▶ **Assigned task**:
From the entries below, return only the lines starting at the one that contains "This screenshot has width=657, height=341." and ending at the one that contains "Given: Open the 31.08.24 match row date", exactly as they stand.
Records provided Block Start
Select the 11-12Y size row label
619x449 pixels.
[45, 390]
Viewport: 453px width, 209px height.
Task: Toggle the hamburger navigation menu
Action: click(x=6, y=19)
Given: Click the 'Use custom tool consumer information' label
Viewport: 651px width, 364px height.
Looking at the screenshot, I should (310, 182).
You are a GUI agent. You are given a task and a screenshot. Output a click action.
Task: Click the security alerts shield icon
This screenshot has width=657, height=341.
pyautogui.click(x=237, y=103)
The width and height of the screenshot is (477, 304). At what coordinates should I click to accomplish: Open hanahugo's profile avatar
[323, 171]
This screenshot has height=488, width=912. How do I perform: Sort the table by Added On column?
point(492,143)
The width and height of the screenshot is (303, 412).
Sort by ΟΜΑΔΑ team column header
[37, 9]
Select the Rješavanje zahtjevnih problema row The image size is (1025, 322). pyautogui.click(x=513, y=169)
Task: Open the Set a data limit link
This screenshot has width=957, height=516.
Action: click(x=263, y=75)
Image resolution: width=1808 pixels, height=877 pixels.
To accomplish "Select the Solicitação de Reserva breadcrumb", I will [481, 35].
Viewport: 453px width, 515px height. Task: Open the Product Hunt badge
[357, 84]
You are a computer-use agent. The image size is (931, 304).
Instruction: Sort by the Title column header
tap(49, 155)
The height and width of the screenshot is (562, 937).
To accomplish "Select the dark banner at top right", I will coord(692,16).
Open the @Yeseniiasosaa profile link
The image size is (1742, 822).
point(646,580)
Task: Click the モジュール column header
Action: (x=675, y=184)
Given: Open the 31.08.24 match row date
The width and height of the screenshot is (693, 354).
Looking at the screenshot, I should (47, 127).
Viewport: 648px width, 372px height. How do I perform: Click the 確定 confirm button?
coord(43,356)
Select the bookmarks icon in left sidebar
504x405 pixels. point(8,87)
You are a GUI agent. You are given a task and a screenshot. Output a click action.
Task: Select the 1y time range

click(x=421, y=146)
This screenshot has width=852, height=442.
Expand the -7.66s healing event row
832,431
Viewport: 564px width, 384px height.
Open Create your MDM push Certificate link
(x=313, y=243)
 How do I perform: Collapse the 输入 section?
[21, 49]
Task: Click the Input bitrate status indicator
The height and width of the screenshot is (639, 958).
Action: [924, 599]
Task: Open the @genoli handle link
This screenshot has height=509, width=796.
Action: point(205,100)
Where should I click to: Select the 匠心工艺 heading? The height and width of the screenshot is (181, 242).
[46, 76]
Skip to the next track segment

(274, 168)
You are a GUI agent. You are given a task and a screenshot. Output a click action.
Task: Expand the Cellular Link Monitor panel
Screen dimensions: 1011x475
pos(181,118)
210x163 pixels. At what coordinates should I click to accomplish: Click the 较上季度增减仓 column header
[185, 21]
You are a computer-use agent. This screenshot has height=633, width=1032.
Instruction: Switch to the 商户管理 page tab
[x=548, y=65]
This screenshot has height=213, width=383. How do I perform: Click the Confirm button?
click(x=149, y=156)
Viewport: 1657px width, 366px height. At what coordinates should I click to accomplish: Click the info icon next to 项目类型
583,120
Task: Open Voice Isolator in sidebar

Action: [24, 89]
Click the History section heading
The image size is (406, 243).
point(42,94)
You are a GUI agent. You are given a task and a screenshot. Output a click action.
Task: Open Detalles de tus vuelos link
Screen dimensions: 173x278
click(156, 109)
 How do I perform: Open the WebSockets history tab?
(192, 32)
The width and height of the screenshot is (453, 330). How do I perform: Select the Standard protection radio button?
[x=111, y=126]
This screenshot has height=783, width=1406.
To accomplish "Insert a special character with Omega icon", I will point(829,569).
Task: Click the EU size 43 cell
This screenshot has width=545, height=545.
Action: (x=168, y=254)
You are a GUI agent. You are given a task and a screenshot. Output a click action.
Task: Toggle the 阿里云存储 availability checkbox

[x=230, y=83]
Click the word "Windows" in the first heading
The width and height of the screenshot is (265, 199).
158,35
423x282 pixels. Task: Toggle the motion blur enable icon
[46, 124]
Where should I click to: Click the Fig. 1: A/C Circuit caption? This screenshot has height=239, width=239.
Records provided Block End
▶ **The answer**:
This screenshot has width=657, height=341.
pyautogui.click(x=237, y=103)
The width and height of the screenshot is (477, 304). At what coordinates should I click to accomplish: Open hanahugo's profile avatar
[323, 171]
This screenshot has height=488, width=912. How do I perform: Sort the table by Added On column?
point(492,143)
The width and height of the screenshot is (303, 412).
Sort by ΟΜΑΔΑ team column header
[37, 9]
Select the Rješavanje zahtjevnih problema row The image size is (1025, 322). pyautogui.click(x=513, y=169)
Task: Open the Set a data limit link
This screenshot has width=957, height=516.
Action: click(x=263, y=75)
Image resolution: width=1808 pixels, height=877 pixels.
To accomplish "Select the Solicitação de Reserva breadcrumb", I will [481, 35].
Viewport: 453px width, 515px height. Task: Open the Product Hunt badge
[357, 84]
You are a computer-use agent. The image size is (931, 304).
Instruction: Sort by the Title column header
tap(49, 155)
The height and width of the screenshot is (562, 937).
To accomplish "Select the dark banner at top right", I will coord(692,16).
Open the @Yeseniiasosaa profile link
The image size is (1742, 822).
point(646,580)
Task: Click the モジュール column header
Action: (x=675, y=184)
Given: Open the 31.08.24 match row date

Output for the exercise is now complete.